Hello, my name is Abigail and I am a procrastinator. I put off things, important things. Homework, job applications, doing the dishes, you name it, I’ve put off doing it. It’s not healthy, but procrastination has gotten me this far. In the words of a friend of mine: “If it didn’t work, I wouldn’t keep doing it.” Time’s pressure motivates me to finish my homework. I am not an extreme procrastinator, I don’t leave myself half-an-hour to write an eight-page paper, but I do put off starting until the week the paper is due.
My sister tells me I should always eat a frog first thing in the morning. She means I should do the project I hate the most first, then everything else will be easy. I have too many frogs. There is the looming end-of-semester-project frog, the ticking-deadline frog, the ugly frog, the boring frog. I spend days deciding which frog is worst. All that deciding is hard work. I need a Netflix break.
The frog I finally eat is always the soonest-due frog. Then it starts all over again. I waste all the time when I’m not eating frogs by stress-cleaning, binge-watching, eating, and definitely not doing anything productive. Then I am depressed because I was so busy not working on my project, I didn’t get anything useful done.
May I propose another idea? Instead of doing the soonest due thing first, start with the homework you want to get done. Instead of spending all day putting off the project that you hate by distracting yourself do a little of the nicer work. Fit in some of the activities you enjoy: walking, playing an instrument, reading, writing. Prioritize your tasks not necessarily by deadline, but by how you value them. Instead of working on projects in the order in which they are due, prioritize them by how much you value getting them done.

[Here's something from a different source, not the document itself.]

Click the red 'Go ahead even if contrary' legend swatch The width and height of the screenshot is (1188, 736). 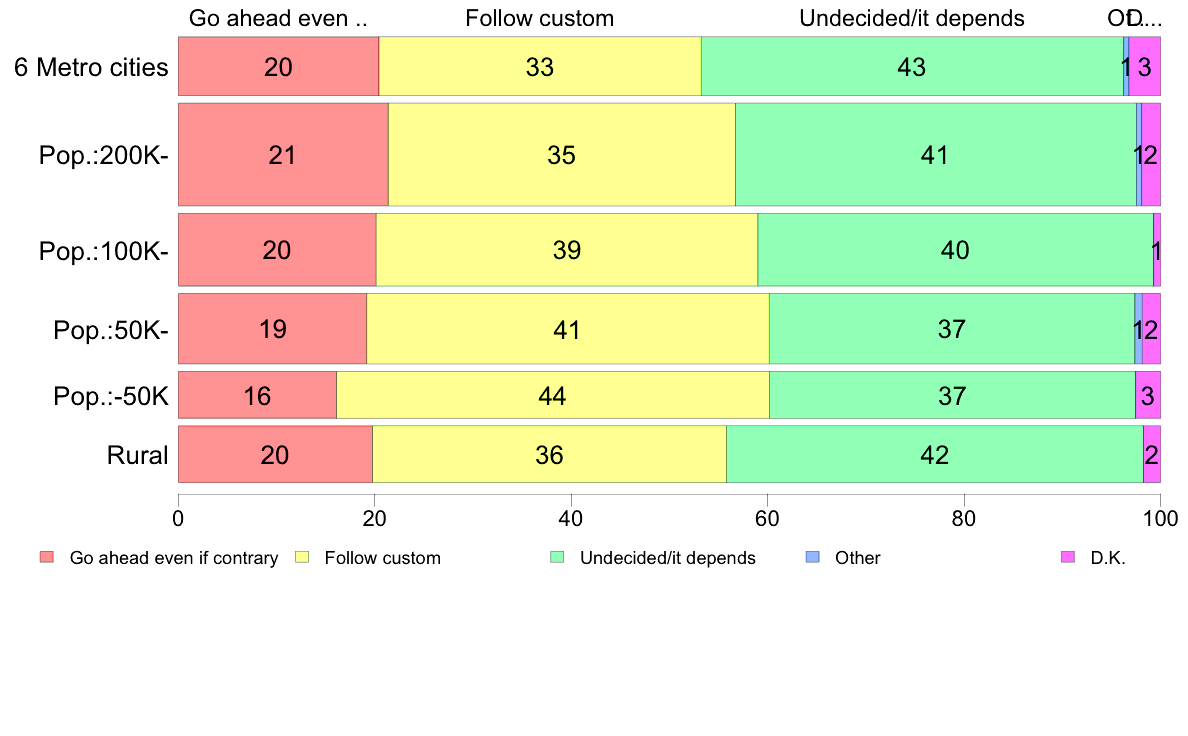coord(46,557)
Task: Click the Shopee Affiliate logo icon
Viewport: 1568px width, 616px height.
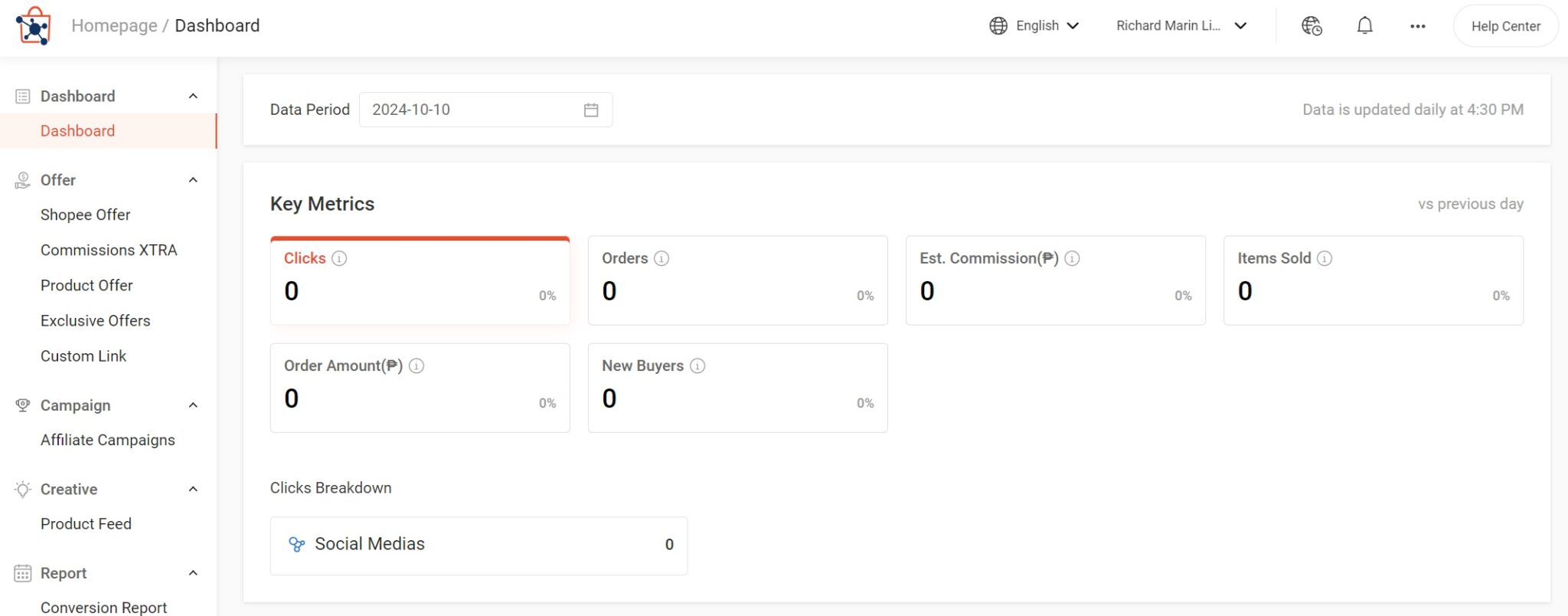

For example: A quiz is due today. Instead of doing the quiz first, I do some of the multitude of Friday projects or start on the long course-culminating-experience paper. I know I will get the quiz done sooner or later today, therefore it is not my priority. During the day, I work on the multitude of projects I want to get done. By not doing the quiz immediately, I refuse to let my brain check out when today’s work is done.
We all have different study habits, different priorities for each day. The key to productive procrastination is to use the time putting off the big frog to get a bunch of little frogs out of the way.